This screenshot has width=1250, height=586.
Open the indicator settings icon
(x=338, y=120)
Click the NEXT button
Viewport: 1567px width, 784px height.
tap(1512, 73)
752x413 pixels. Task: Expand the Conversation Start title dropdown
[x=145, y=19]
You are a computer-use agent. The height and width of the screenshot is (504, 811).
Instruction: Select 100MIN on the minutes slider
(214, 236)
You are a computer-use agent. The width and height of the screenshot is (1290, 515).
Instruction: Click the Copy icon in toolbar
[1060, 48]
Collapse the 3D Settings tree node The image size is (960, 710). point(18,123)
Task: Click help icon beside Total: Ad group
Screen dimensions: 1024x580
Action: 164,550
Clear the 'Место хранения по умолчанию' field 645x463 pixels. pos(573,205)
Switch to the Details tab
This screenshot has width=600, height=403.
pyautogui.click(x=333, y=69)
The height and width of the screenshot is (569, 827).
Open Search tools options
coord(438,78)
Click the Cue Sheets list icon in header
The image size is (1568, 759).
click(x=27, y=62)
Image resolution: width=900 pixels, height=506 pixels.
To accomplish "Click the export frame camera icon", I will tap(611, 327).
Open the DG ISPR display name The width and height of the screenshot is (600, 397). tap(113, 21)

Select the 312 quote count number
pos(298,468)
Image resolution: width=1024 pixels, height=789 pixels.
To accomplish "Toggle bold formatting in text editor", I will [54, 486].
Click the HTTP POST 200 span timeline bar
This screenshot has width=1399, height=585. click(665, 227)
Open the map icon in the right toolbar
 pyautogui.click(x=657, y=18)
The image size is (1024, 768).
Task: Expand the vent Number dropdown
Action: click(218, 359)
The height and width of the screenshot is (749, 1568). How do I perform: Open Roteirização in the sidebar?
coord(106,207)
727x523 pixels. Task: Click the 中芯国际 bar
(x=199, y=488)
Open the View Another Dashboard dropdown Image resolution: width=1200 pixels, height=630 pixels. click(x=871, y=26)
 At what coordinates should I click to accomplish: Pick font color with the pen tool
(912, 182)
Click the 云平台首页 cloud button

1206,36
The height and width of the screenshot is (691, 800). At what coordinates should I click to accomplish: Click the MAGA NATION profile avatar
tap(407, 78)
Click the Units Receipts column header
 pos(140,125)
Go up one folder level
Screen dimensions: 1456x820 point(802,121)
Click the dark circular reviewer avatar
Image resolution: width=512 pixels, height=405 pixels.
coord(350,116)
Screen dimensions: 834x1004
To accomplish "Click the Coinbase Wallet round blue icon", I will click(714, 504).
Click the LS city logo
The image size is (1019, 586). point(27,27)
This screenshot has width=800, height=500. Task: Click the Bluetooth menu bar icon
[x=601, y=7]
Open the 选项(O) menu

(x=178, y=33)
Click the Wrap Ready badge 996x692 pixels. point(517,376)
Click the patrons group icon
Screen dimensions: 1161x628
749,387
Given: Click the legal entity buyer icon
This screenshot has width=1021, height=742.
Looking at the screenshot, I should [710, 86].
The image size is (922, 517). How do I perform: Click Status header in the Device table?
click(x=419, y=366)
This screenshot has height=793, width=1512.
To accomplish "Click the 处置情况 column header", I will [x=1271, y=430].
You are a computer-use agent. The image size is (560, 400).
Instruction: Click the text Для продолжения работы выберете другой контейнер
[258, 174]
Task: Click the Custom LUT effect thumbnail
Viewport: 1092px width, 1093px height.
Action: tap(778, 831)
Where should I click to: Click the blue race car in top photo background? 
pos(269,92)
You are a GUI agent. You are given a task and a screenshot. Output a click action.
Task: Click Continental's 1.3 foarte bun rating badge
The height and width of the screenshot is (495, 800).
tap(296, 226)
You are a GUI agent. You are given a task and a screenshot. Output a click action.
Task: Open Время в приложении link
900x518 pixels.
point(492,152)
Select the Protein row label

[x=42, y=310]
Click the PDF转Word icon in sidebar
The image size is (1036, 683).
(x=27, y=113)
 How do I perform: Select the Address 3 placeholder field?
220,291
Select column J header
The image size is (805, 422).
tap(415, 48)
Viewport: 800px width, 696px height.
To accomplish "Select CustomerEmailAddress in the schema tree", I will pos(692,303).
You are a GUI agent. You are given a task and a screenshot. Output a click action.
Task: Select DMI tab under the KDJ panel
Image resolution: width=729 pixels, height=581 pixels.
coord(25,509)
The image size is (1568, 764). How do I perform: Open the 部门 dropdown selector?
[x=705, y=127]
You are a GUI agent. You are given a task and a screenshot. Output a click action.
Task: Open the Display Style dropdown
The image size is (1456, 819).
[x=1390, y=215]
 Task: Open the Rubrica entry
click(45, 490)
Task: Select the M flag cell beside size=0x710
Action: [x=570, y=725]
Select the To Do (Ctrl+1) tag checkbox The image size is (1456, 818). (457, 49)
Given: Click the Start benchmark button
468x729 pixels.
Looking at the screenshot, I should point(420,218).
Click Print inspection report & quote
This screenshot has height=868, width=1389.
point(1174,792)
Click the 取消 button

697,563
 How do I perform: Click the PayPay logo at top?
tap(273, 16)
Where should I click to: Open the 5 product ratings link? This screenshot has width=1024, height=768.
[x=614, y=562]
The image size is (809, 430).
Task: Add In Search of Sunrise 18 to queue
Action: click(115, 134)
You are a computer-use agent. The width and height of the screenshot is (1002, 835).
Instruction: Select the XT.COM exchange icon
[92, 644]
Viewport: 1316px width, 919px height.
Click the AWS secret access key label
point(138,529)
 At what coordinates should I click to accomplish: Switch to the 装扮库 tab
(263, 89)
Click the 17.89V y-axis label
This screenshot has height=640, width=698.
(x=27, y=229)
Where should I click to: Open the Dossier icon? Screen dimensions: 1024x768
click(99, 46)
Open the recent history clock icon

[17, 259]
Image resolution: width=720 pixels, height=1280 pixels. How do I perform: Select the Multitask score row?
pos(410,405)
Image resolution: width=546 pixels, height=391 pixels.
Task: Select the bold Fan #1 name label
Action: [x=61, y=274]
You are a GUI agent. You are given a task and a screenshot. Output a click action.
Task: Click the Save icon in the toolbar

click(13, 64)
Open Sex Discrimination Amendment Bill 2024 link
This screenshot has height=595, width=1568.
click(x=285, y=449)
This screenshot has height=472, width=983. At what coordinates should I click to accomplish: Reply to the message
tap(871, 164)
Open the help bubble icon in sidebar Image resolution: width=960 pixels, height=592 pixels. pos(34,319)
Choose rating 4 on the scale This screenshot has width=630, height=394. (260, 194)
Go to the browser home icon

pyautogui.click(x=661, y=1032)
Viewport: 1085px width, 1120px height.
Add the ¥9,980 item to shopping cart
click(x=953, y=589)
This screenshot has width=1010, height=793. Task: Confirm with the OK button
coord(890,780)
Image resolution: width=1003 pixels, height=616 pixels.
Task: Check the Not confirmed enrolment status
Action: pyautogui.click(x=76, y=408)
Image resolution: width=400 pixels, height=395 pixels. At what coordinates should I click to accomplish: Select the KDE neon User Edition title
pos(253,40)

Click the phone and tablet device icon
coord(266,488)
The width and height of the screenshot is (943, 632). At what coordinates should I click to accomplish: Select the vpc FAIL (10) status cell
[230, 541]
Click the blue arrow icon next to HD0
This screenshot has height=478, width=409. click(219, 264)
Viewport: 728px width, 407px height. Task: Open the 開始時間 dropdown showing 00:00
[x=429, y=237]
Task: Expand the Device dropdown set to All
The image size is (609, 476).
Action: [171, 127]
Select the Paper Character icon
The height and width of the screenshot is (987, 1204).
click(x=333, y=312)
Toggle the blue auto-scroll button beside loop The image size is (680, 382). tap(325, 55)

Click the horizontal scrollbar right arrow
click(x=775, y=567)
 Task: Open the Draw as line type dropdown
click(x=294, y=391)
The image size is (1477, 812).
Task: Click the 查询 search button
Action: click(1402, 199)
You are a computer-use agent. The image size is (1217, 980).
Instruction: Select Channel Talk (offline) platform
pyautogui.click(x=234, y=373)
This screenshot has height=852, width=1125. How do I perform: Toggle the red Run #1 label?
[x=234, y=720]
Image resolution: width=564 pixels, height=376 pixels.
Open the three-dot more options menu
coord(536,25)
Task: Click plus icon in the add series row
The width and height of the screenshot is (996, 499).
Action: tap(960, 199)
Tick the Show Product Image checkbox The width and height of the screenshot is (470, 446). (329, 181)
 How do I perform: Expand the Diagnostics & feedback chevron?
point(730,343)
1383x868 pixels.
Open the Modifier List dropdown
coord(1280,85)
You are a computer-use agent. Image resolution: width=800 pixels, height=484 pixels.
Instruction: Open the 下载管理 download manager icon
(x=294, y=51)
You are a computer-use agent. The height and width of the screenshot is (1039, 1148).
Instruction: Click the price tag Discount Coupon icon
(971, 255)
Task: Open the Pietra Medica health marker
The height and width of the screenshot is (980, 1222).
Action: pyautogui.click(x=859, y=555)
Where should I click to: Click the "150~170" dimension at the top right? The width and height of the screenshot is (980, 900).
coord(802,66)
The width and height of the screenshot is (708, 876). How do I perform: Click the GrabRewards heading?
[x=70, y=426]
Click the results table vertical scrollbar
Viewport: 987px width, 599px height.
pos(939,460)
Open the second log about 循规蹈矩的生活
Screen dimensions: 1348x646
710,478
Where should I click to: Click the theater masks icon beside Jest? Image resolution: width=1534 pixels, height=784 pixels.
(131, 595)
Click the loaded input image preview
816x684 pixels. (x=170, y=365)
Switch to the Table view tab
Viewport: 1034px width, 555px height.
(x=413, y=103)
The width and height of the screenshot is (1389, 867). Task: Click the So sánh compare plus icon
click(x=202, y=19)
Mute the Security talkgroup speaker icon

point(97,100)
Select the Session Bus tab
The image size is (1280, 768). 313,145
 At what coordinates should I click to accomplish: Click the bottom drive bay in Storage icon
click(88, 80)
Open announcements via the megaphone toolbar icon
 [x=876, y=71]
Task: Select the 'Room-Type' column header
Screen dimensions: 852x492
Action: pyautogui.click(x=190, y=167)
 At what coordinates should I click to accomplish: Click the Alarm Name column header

▶ Directions:
Using the records above, output exactly the lines from the first through the line that contains "is (504, 811).", with both of those included.

▶ Written response:
This screenshot has width=1250, height=586.
Open the indicator settings icon
(x=338, y=120)
Click the NEXT button
Viewport: 1567px width, 784px height.
tap(1512, 73)
752x413 pixels. Task: Expand the Conversation Start title dropdown
[x=145, y=19]
You are a computer-use agent. The height and width of the screenshot is (504, 811).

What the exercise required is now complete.